Best Ideas to solve a specific performance bottleneck needed

Posted: Tue Oct 02, 2007 8:25 am
by dcguuenther
Here is my performance bottleneck.

Input = 2 billion records.
Reference Data = 10 million records.

We currently are using a lookup stage as opposed to a join stage to avoid having to sort the input 2 billion records from the mainframe file.

The Lookup Stage is set to sequential to not load 10 million records into memory for each partition we are running on. The fact that this is sequential is killing me. The job is currently looking up to the the Oracle Stage, which is doing a table read (aka Normal Lookup instead of Sparse)

What ideas do you have in order to perform this an alternative way.

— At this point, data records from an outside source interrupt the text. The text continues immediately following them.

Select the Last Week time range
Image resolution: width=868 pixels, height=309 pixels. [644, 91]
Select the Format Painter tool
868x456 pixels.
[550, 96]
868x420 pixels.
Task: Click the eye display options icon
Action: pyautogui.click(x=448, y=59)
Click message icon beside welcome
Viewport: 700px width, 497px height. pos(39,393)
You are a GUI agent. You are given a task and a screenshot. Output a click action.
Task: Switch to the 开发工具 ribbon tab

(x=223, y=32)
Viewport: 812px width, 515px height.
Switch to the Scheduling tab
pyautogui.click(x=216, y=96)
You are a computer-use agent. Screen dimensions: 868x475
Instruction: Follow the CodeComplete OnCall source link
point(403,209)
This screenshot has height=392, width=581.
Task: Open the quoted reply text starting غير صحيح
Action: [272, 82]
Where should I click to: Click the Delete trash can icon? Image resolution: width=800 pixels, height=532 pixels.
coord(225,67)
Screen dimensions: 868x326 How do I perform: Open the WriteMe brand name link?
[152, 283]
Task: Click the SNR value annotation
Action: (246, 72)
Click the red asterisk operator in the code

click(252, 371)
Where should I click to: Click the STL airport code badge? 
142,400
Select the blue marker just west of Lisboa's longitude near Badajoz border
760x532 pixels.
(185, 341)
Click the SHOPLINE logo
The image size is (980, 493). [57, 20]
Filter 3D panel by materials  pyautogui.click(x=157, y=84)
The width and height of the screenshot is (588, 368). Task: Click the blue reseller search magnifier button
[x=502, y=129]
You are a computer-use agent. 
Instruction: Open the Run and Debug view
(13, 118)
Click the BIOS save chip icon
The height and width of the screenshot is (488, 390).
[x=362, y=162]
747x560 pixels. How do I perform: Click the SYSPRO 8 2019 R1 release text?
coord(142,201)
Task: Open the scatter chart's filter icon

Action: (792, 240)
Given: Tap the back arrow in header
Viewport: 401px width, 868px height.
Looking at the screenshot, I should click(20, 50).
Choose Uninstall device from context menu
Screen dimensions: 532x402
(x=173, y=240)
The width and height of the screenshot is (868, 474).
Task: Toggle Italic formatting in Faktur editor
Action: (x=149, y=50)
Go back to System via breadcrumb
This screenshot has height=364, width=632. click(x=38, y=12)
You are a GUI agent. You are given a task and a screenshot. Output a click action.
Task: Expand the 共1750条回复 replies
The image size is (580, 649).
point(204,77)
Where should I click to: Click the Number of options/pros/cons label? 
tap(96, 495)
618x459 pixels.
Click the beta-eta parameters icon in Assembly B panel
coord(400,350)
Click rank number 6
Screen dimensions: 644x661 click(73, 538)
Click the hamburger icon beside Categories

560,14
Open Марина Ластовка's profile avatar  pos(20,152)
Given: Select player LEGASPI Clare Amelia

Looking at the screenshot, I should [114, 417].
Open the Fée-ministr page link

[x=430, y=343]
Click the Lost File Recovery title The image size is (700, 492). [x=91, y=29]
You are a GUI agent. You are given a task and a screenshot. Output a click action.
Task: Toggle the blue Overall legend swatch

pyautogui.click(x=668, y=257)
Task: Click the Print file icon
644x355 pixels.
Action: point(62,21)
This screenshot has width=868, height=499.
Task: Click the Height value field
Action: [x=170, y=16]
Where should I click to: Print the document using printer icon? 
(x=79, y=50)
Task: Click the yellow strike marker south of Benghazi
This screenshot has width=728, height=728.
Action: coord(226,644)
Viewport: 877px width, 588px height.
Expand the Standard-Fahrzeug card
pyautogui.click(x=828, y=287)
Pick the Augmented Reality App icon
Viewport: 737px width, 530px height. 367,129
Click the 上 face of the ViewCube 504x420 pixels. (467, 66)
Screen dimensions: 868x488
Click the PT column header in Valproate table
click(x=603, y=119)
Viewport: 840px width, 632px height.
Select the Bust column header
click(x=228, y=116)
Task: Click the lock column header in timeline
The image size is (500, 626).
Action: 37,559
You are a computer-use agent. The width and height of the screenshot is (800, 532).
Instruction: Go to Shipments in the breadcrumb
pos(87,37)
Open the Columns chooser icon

The only idea I can have left to try is to try using a lookupfileset. Should this help. Any other ideas?

Posted: Tue Oct 02, 2007 1:51 pm
by ray.wurlod
Identically partition the two inputs, based on the "join key" field(s).

The lookup data will be loaded into memory in every case except a sparse lookup; partitioned data allow the amount of data per node to be minimized.

Use as few fields (columns) as possible on the reference input link.
Use as few rows as possible on the reference input link - that is, include a WHERE clause in the Oracle query so as to return only "current" rows.